- Born: William A. Valentine December 16, 1925 (age 100) Birmingham, Alabama, U.S.
- Genres: Blues; R&B; jazz;
- Occupation: Musician
- Instrument: Piano

= Billy Valentine =

William A. Valentine (born December 16, 1925), also known as Billy Valentine and Billy Vee, is an American blues, R&B and jazz pianist and singer.

Valentine was born in Birmingham, Alabama on December 16, 1925. In 1948, Valentine replaced Charles Brown in Johnny Moore's Three Blazers, then featuring jazz guitarist Oscar Moore. In 1950 that line-up did a couple of recording sessions for RCA Victor before embarking on a 50-date tour. The "R & B Blue Notes" section of the May 27, 1950 issue of The Billboard, in announcing the tour, stated that Valentine had also recorded for Mercury Records (Mercury 8173). The note added that the Blazers would be joined by Hal "Cornbread" Singer for part of the tour. The same line-up accompanied Mari Jones, Maxwell Davies (probably) and the former Nat King Cole Trio bassist Johnny Miller for a recording session in Los Angeles in 1952.

In 1956, as Billy Vee, he recorded for King Records.

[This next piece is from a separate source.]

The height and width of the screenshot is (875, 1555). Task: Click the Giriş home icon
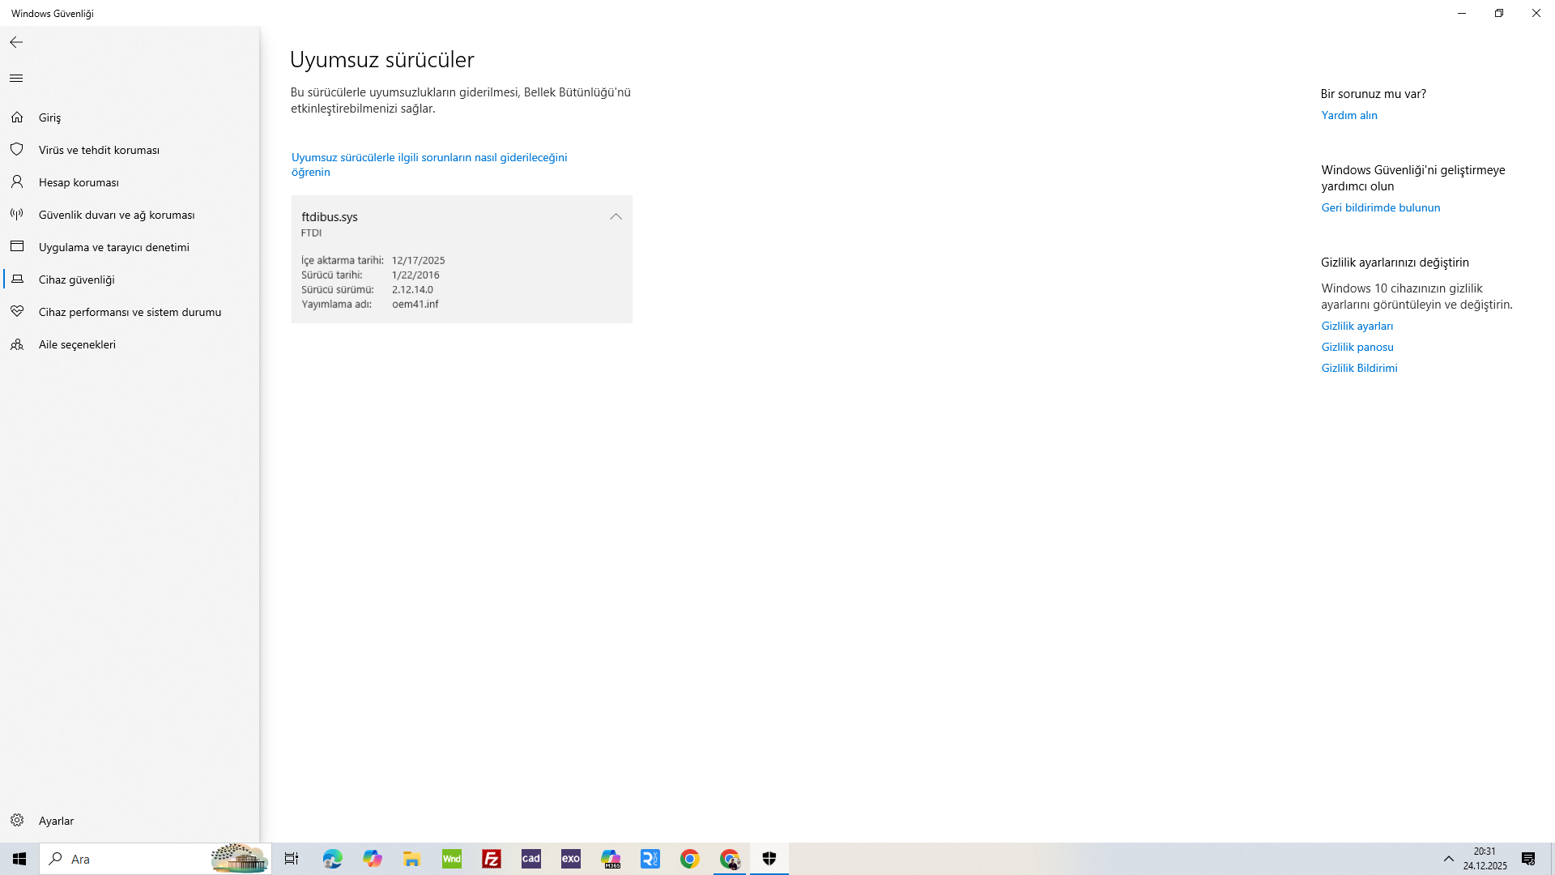click(17, 117)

In 1958, Valentine appeared as pianist on a February 1958 New York recording session with Bubber Johnson, Eric Dixon, Charles Jackson, Skeeter Best, Ruth Berman, Wendell Marshall and Panama Francis, accompanied by a choir.

== Coltrane ==
Jazz saxophonist Big Nick Nicholas mentioned to jazz archivist Phil Schaap a 1949/1950 New York recording session at which Valentine led a group featuring John Coltrane. Other musicians at session were possibly John Collins or Floyd Smith on guitar, possibly Ray Brown on bass and possibly Charles "Specs" Wright on drums.